### Exercise requirements
Filter the entries for the string "click". Copy each line that has it.

### Input

※

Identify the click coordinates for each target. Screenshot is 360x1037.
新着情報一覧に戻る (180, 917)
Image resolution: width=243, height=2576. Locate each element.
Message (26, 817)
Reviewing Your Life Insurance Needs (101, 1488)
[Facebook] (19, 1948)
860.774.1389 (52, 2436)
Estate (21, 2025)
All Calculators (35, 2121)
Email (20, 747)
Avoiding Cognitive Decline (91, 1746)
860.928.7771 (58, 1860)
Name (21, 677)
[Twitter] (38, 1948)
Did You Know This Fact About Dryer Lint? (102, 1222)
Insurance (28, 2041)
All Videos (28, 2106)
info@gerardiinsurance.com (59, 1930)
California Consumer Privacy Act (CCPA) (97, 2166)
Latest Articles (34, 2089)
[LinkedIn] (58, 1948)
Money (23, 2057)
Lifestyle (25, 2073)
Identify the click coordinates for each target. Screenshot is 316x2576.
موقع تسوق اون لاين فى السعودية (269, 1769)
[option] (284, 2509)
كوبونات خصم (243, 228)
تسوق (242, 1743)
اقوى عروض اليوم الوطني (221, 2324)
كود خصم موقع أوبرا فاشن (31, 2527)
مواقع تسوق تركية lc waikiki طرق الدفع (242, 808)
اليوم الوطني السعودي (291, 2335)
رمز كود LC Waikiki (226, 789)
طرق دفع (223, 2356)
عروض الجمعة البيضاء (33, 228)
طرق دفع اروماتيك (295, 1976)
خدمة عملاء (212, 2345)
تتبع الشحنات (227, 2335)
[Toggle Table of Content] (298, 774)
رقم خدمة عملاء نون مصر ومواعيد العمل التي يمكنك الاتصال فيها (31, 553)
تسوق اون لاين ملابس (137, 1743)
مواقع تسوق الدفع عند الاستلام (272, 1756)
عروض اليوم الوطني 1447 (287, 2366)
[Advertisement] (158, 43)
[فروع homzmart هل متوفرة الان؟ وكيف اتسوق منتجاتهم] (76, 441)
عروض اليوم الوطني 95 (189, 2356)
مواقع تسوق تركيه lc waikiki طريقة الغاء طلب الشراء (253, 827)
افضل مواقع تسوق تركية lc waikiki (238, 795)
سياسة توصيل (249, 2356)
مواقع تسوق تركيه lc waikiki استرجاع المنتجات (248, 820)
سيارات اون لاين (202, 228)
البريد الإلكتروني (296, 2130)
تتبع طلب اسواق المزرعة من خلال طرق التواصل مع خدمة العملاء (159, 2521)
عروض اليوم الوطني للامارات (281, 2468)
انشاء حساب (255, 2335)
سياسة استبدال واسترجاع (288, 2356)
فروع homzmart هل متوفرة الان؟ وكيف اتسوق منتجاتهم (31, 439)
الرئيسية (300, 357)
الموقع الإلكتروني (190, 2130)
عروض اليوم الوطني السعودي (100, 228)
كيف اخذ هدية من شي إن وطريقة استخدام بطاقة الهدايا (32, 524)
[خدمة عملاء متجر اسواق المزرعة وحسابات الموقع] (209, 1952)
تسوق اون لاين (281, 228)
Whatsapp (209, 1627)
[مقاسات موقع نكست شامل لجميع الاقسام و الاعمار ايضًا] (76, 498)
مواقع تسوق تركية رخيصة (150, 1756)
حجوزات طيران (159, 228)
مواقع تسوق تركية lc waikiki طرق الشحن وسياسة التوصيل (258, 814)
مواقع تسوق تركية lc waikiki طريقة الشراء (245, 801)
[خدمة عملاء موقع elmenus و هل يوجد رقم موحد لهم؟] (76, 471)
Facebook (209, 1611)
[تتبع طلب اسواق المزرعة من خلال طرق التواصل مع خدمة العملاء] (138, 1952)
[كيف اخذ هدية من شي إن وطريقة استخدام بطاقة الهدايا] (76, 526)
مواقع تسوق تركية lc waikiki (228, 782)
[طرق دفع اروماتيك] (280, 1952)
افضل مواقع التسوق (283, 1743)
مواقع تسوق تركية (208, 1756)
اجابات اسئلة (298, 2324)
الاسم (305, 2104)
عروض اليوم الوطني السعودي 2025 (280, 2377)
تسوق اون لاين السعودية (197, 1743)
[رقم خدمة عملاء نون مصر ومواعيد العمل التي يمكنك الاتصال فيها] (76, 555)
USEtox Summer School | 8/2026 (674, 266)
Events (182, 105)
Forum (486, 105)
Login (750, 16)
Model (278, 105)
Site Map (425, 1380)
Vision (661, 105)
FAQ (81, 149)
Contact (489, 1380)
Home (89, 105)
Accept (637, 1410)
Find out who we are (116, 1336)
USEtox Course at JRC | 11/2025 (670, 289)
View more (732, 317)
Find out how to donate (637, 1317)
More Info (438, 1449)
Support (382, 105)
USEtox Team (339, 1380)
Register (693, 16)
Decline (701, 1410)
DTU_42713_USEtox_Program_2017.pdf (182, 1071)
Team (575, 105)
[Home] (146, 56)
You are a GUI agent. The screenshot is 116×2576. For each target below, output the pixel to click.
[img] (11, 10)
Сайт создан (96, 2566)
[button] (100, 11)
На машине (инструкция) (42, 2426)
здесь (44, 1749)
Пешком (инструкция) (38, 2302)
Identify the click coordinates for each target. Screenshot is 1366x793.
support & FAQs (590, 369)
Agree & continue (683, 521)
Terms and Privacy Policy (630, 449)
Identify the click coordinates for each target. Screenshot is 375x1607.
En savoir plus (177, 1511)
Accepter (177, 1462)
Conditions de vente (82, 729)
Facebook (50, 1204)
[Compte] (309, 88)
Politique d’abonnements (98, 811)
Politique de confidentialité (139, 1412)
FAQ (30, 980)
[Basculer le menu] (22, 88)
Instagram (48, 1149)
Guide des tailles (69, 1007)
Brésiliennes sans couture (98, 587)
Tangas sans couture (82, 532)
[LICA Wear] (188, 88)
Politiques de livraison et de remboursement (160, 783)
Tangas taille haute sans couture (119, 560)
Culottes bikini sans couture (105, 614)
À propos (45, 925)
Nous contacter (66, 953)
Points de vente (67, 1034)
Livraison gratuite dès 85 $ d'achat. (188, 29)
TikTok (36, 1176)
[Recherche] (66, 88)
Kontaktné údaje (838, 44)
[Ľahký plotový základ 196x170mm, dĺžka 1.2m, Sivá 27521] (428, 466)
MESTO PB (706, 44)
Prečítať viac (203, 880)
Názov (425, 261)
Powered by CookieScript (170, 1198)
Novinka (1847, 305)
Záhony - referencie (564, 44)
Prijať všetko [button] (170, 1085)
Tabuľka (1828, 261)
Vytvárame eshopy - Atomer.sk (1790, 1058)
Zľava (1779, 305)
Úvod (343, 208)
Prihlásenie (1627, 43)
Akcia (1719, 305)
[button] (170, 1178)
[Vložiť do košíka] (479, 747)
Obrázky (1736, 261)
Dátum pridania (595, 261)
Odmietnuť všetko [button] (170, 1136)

※

### Result below
Identify the click coordinates for each target. Screenshot is 360x1037.
Identify the click coordinates for each target. Screenshot is 316x2576.
You are a GUI agent. The screenshot is 116×2576. For each target below, output the pixel to click.
Identify the click coordinates for each target. Screenshot is 1366x793.
Identify the click coordinates for each target. Screenshot is 375x1607.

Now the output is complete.